Recovering from his disappointment and stupidity, he said, ‘Hi Dad. How are you?’
‘Splendid, splendid, son.’ Dave’s chirpiness grated on Adam’s already fractious mood. ‘I’m at Fremantle Harbour ready to board the ship. Just thought I’d check in with you first. How’s harvest?’
Adam racked his mind to think if they’d ever spoken about anything apart from farming. ‘Not bad.’ Truth was he’d been distracted from that task since Stella had arrived. ‘Reckon we’ll definitely be finished by Christmas.’
‘Only a couple of weeks, son,’ Dave said, like some annoying Christmas elf. Then, before Adam could reply, he added, ‘How’s your mother?’
She’s fine, no thanks to you. Not that it’s any of your business anymore. This was what he wanted to say but there was no point taking out his unsettled emotions on his father. And he didn’t begrudge his dad this decision. ‘She’s actually not bad.

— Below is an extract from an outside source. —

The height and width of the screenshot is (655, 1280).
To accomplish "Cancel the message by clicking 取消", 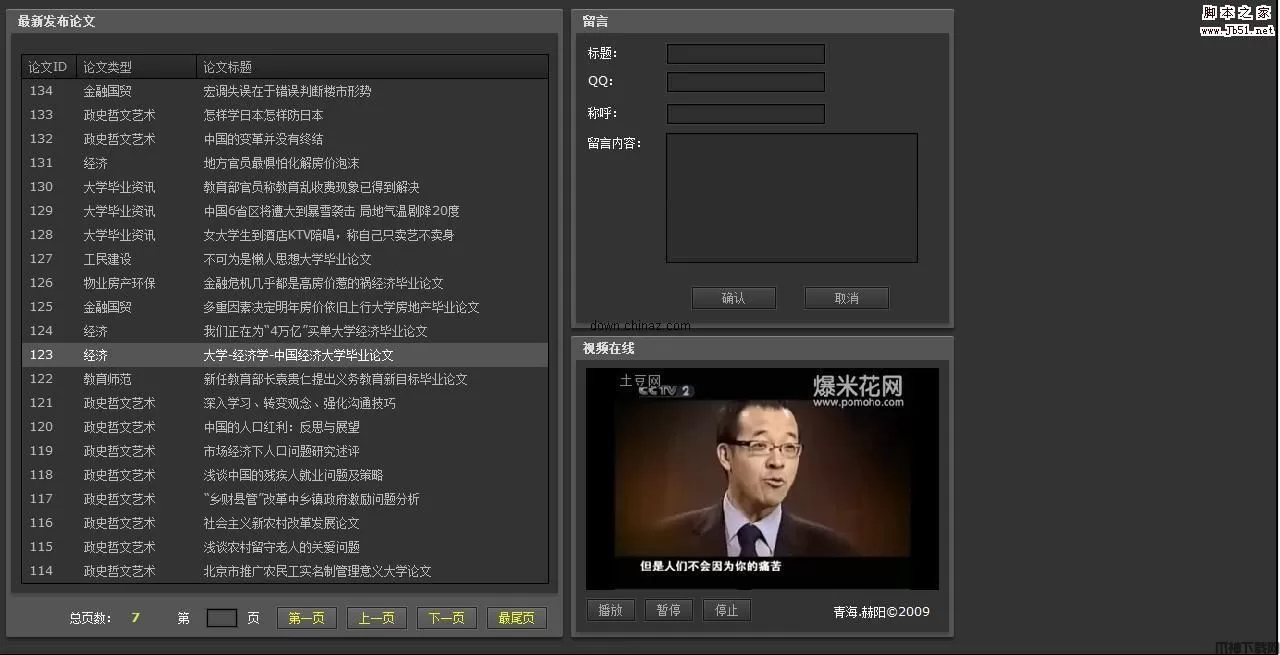I will [x=846, y=297].
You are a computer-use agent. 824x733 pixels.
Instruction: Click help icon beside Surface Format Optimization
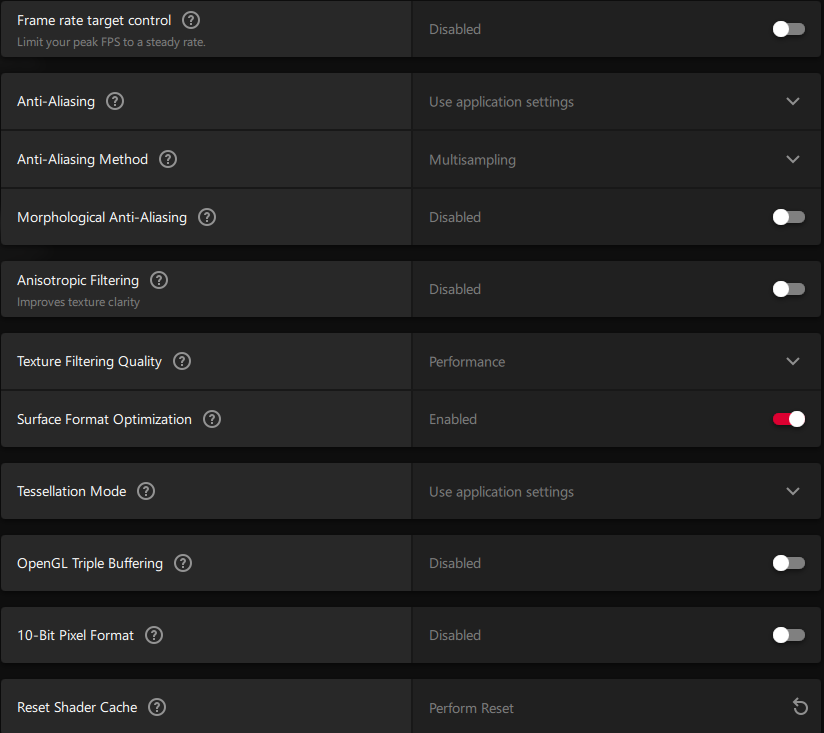[212, 419]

Frankie, Simone and our cottage guests went round to the house for a barbecue yesterday and she seemed genuinely happy.’
‘Good Lord. Maybe it was me? Maybe I should have left years ago.’
‘No.’ Adam rushed to placate his father. ‘I don’t think there’s any rhyme or reason to Mum’s mental state. And I’m not getting my hopes up about this little bout of sociability either. It’s only a tiny step.’
It crossed his mind that maybe there was something in his dad’s words – maybe his parents could handle their own grief but having to deal with the other person’s as well had eaten at their relationship until nothing remained. Maybe this separation would help them both finally move on.
‘Hmm,’ Dave said noncommittally. ‘I’ll be able to email from the ship but I’m not sure how good the phone lines are so if I don’t speak to you before Christmas, you have a good one. Tell your mother I said the same if you think it’ll help.’
‘I will.’ Although secretly he hoped they might just let Christmas slip by. He’d get his dose of festive cheer at the Bunyip Bay Christmas tree, in which he’d somehow agreed to fill Monty’s shoes and play Santa Claus, but he couldn’t see the point in making a fuss at home. Simone and Frankie were heading to Perth to spend a few days with their folks, so they wouldn’t be around to fill the solemn silences at the homestead. ‘See ya, Dad.’